Three and a half decades ago, Richard Rorty loosened himself from the corset of a profession whose conventions had become too narrow - not to elude the discipline of analytic thinking, but to take philosophy along untrodden paths. Rorty had a masterful command of the handicraft of our profession. In duels with the best among his peers, with Donald Davidson, Hillary Putnam or Daniel Dennett, he was a constant source of the subtlest, most sophisticated arguments. But he never forgot that philosophy - above and beyond objections by colleagues - mustn't ignore the problems posed by life as we live it.
Among contemporary philosophers, I know of none who equalled Rorty in confronting his colleagues - and not only them - over the decades with new perspectives, new insights and new formulations. This awe-inspiring creativity owes much to the Romantic spirit of the poet who no longer concealed himself behind the academic philosopher. And it owes much to the unforgettable rhetorical skill and flawless prose of a writer who was always ready to shock readers with unaccustomed strategies of representation, unexpected oppositional concepts and new vocabularies - one of Rorty's favourite terms. Rorty's talent as an essayist spanned the range from Friedrich Schlegel to Surrealism.
The irony and passion, the playful and polemical tone of an intellectual who revolutionised our modes of thinking and influenced people throughout the world point to a robust temperament. But this impression doesn't do justice to the gentle nature of a man who was often shy and withdrawn - and always sensitive to others.

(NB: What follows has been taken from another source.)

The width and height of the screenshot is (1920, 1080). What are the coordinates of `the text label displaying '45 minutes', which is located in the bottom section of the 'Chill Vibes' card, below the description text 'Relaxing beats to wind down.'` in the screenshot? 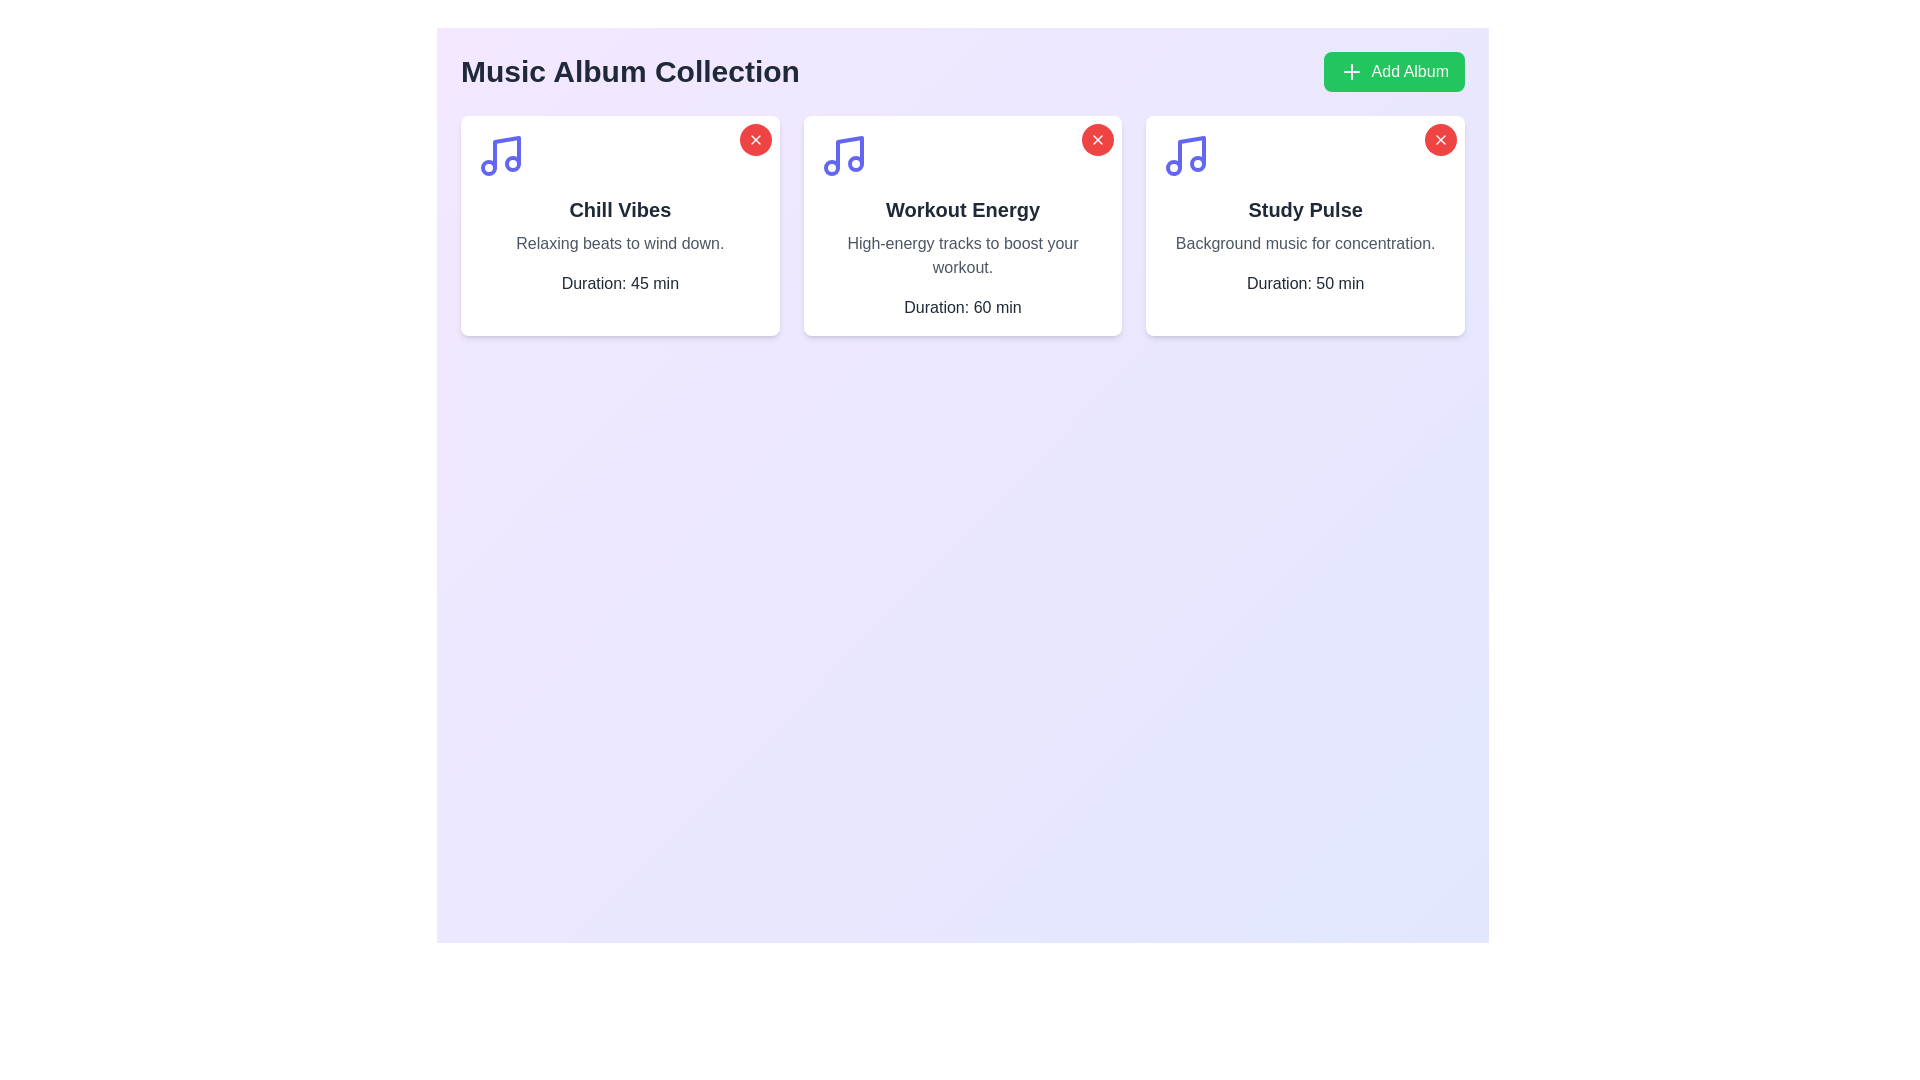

One small autobiographical piece by Rorty bears the title 'Wild Orchids and Trotsky.' In it, Rorty describes how as a youth he ambled around the blooming hillside in north-west New Jersey, and breathed in the stunning odour of the orchids. Around the same time he discovered a fascinating book at the home of his leftist parents, defending Leon Trotsky against Stalin. This was the origin of the vision that the young Rorty took with him to college: philosophy is there to reconcile the celestial beauty of orchids with Trotsky's dream of justice on earth. Nothing is sacred to Rorty the ironist. Asked at the end of his life about the "holy", the strict atheist answered with words reminiscent of the young Hegel: "My sense of the holy is bound up with the hope that some day my remote descendants will live in a global civilization in which love is pretty much the only law."